An agreement was reached among all parties involved in federal litigation under the Endangered Species Act concerning the Beech Ridge wind project in Greenbrier County, West Virginia, that will provide for additional protection of the endangered Indiana bat and other wildlife while allowing some elements of the project to move forward.
The agreement, which was filed in U.S. District Court for the District of Maryland, resolves outstanding federal litigation by setting forth protective conditions on which additional project construction and operation may occur while Beech Ridge applies for an Incidental Take Permit relative to the Indiana bat from the U.S. Fish and Wildlife Service (FWS).
Details of the agreement, which has been approved by the Court, can be viewed by clicking on the links in appearing at the bottom of this page.

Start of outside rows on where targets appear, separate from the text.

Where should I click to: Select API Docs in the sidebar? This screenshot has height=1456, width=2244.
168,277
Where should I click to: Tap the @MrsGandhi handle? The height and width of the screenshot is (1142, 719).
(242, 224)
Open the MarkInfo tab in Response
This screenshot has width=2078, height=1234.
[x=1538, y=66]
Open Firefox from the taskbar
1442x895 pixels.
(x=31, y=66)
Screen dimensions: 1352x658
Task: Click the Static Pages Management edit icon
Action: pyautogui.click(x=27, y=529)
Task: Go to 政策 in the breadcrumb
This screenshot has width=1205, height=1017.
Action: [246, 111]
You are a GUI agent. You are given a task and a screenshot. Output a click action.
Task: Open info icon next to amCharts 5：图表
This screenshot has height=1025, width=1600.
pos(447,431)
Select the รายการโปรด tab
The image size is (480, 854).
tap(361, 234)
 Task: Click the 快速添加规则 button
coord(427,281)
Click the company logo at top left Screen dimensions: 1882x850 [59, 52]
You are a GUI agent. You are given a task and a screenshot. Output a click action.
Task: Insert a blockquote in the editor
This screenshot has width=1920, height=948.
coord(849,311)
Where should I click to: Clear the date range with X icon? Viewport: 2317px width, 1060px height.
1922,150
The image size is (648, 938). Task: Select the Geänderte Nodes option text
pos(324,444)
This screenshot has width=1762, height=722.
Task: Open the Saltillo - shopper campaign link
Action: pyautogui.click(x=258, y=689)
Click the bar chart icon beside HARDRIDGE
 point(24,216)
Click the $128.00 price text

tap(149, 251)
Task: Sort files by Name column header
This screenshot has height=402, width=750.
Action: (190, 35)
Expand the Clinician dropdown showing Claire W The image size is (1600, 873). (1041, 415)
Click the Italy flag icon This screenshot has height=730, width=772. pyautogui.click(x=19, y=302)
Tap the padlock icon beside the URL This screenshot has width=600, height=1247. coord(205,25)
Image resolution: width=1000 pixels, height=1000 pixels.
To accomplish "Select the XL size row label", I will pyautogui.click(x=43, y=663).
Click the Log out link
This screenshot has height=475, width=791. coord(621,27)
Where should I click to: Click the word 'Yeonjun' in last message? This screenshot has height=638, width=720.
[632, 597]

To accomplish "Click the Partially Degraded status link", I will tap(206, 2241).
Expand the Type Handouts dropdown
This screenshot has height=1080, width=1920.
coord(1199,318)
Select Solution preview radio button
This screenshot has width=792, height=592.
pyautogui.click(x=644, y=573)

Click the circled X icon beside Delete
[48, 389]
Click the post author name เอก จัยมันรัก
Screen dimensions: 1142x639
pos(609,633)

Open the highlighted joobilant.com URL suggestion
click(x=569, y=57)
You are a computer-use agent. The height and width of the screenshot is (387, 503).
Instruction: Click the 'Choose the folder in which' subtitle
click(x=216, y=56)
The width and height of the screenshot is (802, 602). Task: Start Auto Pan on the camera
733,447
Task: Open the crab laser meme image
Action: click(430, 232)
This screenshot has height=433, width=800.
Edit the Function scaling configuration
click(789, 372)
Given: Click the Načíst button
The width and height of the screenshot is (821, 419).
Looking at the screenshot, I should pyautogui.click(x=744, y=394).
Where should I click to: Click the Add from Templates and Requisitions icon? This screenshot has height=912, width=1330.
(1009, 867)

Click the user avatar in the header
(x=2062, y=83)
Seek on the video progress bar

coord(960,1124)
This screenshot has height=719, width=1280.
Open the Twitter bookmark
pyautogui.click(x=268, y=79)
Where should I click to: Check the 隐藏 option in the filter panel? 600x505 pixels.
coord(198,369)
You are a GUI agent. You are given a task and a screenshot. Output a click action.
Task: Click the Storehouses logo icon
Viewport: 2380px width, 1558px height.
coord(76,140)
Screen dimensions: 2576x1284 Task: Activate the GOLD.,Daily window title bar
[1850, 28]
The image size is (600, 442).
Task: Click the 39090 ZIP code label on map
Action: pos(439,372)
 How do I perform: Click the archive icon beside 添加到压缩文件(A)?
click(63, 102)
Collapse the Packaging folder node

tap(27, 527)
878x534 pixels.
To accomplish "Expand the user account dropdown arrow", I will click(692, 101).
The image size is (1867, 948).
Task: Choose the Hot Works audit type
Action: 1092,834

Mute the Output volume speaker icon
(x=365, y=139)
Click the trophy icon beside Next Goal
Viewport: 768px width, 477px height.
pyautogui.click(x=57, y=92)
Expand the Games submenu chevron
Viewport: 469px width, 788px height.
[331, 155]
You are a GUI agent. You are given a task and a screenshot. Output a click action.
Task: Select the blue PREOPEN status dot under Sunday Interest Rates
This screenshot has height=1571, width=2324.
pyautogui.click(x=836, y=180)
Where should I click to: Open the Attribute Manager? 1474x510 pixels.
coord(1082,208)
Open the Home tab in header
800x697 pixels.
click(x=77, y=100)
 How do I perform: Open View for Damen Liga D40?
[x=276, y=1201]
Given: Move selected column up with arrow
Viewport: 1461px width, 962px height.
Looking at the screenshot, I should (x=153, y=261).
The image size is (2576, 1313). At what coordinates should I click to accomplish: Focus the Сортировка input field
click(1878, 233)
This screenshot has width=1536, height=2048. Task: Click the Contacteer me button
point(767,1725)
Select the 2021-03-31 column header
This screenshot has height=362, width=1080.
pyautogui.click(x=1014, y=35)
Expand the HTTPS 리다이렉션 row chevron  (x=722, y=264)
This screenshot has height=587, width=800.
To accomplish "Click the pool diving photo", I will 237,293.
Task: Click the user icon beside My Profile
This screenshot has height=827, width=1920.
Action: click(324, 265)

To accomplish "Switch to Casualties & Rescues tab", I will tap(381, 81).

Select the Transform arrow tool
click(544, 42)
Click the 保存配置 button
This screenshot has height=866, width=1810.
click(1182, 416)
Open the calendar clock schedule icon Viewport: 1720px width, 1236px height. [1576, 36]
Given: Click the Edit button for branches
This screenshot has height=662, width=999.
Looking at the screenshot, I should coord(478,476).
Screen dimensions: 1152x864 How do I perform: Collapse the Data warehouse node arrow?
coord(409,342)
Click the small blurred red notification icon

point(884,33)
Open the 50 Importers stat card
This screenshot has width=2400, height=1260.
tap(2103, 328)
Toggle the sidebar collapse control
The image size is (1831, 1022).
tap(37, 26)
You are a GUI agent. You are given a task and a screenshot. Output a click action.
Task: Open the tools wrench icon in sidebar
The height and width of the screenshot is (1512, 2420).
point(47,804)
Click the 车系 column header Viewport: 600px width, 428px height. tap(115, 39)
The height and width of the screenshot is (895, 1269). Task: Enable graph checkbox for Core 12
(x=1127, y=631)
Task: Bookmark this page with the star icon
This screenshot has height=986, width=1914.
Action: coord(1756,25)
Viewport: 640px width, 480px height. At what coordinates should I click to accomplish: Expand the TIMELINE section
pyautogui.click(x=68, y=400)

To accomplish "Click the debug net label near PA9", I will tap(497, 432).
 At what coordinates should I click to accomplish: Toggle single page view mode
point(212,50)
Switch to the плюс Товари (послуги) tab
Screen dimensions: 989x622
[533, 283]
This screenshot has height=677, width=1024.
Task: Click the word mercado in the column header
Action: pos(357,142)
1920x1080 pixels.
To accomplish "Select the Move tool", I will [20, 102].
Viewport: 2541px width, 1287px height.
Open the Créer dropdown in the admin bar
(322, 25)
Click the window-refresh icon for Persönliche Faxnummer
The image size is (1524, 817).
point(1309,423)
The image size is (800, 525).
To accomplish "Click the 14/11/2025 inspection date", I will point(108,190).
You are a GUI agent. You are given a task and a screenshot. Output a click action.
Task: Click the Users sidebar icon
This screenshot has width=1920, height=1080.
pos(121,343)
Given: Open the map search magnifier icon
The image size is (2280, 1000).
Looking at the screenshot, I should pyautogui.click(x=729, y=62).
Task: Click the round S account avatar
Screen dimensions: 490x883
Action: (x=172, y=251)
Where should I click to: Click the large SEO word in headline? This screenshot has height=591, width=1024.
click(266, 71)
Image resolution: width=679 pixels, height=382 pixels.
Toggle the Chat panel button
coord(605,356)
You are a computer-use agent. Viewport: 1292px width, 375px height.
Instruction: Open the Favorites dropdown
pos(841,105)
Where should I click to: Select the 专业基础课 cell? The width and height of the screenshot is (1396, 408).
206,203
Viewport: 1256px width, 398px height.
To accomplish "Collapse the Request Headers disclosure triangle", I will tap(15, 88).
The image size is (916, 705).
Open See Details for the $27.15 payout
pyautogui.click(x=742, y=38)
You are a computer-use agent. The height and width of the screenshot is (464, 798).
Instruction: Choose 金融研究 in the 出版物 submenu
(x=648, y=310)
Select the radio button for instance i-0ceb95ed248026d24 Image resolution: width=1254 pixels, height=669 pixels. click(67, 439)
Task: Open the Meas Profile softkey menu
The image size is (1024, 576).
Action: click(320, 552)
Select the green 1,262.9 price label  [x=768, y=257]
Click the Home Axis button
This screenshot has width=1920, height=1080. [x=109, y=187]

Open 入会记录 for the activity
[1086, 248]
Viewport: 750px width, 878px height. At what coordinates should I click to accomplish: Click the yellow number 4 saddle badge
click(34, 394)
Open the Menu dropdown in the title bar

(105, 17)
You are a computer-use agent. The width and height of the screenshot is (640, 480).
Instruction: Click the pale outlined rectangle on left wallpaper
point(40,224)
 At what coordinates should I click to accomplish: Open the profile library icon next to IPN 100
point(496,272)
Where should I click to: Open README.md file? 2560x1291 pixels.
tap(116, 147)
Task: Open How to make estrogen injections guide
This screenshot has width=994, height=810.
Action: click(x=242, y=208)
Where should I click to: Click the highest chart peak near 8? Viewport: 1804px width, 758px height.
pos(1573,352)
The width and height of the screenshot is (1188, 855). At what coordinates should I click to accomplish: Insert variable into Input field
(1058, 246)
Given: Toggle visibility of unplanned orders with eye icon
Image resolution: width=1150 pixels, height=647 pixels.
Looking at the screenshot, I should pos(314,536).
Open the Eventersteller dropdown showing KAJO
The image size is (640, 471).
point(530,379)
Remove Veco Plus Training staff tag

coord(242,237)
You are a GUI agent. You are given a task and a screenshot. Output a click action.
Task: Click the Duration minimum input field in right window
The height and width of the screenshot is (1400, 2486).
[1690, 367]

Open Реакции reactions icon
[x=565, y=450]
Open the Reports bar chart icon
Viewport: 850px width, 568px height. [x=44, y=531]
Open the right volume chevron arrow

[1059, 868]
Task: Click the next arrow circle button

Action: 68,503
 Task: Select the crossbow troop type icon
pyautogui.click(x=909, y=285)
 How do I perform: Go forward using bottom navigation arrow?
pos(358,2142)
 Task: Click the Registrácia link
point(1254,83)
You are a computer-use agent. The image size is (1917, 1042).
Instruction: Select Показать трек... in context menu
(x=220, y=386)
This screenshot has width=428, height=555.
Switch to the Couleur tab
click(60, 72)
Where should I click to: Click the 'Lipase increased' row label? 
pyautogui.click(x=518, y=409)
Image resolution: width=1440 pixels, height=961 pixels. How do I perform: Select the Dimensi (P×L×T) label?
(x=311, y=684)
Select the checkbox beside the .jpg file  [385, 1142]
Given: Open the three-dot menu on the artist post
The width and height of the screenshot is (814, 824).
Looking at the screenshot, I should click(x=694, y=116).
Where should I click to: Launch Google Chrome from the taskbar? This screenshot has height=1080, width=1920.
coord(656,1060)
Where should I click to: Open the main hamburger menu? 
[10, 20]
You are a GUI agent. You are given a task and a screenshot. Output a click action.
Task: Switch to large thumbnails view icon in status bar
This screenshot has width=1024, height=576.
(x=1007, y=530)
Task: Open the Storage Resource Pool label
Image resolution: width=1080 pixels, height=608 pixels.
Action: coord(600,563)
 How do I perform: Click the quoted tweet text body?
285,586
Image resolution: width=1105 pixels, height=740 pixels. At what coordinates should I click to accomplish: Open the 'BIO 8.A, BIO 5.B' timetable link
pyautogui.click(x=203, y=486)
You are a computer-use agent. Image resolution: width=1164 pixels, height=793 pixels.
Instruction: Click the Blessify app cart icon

The key components of the agreement are as follows:
-The developers will permanently abandoned 31 turbines nearest the Indiana bat hibernacula (about 25% of the overall project);
-The developers committed to getting an incidental take permits and habitat conservation plan;
-Until the incidental take permit is granted (which will likely take about two years), no turbines may operate during nighttime except during winter when Indiana bats are hibernating;
-Bat and bird searches will occur regularly to ensure that no stray bats are being killed during daytime operation prior to issuance of an incidental take permit;
-Plaintiffs will play a role in the incidental take permit process, but will play a much more productive role than is typical because they will be involved from the beginning;
-If the Fish and Wildlife Service requests any further layout changes that could reduce the size of the project, the developer has agreed to live with the Service's decision;
-The developers have given up all appeal rights to the 4th Circuit; and
-The developers have given up their motion for reconsideration that was pending before Judge Titus.
Many believe that this project will set the bar for how wind companies must operate with regard to bats and other wildlife in the eastern U.S.